Most of the drug companies are profitable, but no more so than many other companies in other fields.

  • Drug companies and their profits appearing in the latest Fortune 500 listing include Amgen (28%), Pharmacia (7%), Abbott (7%), and Gemzyne (-9%).
  • Compare this to Coca-Cola (20%); Bank of New York (19%); Mellon Financial (33%); Microsoft (29%); Oracle (24%); Gannett (publisher of USA Today) (13%); Knight-Ridder (15%); AT&T (13%); and SBC Communications (16%).


Enough innovation?

“Bitter Medicine” suggested the drug industry profits by relying on spending by the National Institutes for Health and patent protection of existing drugs rather than discovering new breakthrough products. The actual record contradicts this:

  • The pharmaceutical industry invests about 17 percent of sales in research and development, more than nearly any other industry and well above the average for all industries at 3.9 percent.
  • The pharmaceutical industry outspent NIH $26 billion to $18 billion in 2000, and according to NIH itself, only four out of the 47 best-selling drugs were developed in part with NIH funding.


New and improved?

According to a study cited by Jennings, 80 percent of “new” drugs are not “significantly different” or “proven to be more effective” than drugs already on the market. But consider:

  • It is impossible even for experts, much less television commentators, to characterize most or even some changes to prescription drugs as being medically “insignificant.”
  • If he had wanted to present balanced coverage, Jennings easily could have found very respected doctors who believe some of the new drugs are better than others.


Abusing patents?

Jennings implied that patents provide drug companies with a monopoly so they can charge higher prices. However:

  • Patents protect inventions for 20 years. In the case of pharmaceutical drugs, approximately nine of those years are taken up with testing, trials, and Food and Drug Administration approval delays, leaving 11 years, on average, for drug companies to recover their R&D expenses and earn a profit.
  • Generic drugs have increased their market share rapidly in recent years, to where they now account for nearly 50 percent by volume of the prescription drug market.

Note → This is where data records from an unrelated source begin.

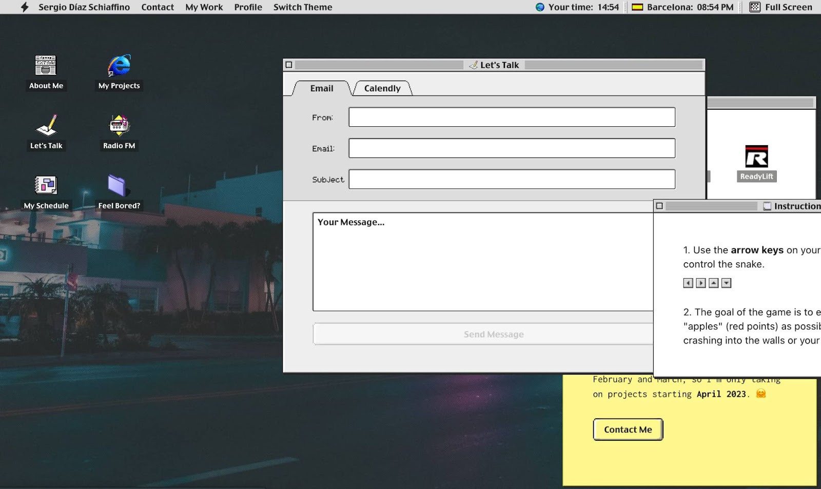Image resolution: width=821 pixels, height=489 pixels.
Task: Open the Switch Theme menu
Action: 302,7
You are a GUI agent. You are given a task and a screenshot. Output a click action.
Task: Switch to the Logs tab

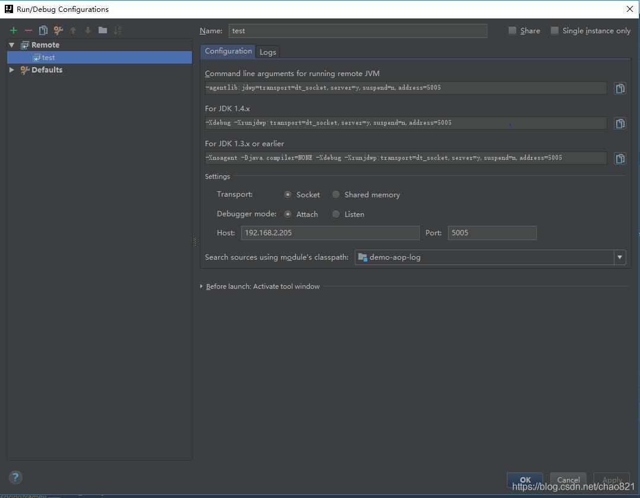pyautogui.click(x=268, y=52)
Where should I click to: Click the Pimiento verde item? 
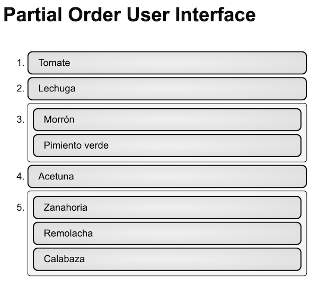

Failing to protect consumers?

Jennings’ interviewees complained that new drugs are tested against placebo rather than existing drugs, and sometimes doctors overseeing clinical trials had received funding from drug manufacturers. But:

  • The FDA’s drug approval process requires new drugs to be safe and more effective than placebo, not more effective than existing drugs. Achieving this level of quality assurance involves tests and approvals that require an average of nine years and cost more than $800 million.
  • Trials may involve 30 academic medical centers, 50 or 100 doctors, and perhaps hundreds of nurses and support staff. To imply that all of these scientists, administrators, doctors, and nurses are in the pockets of drug companies, and that their Institutional Review Boards are all asleep at the wheel, is both insulting and ludicrous.


Conclusion

Whether one drug is better than another is, and ought to be, decided by patients in consultation with their physicians. Only they can decide whether the trade-offs of benefits, costs, and risk are worthwhile. “Bitter Medicine” was full of people attempting to second-guess patients and their doctors. We should not go down that road.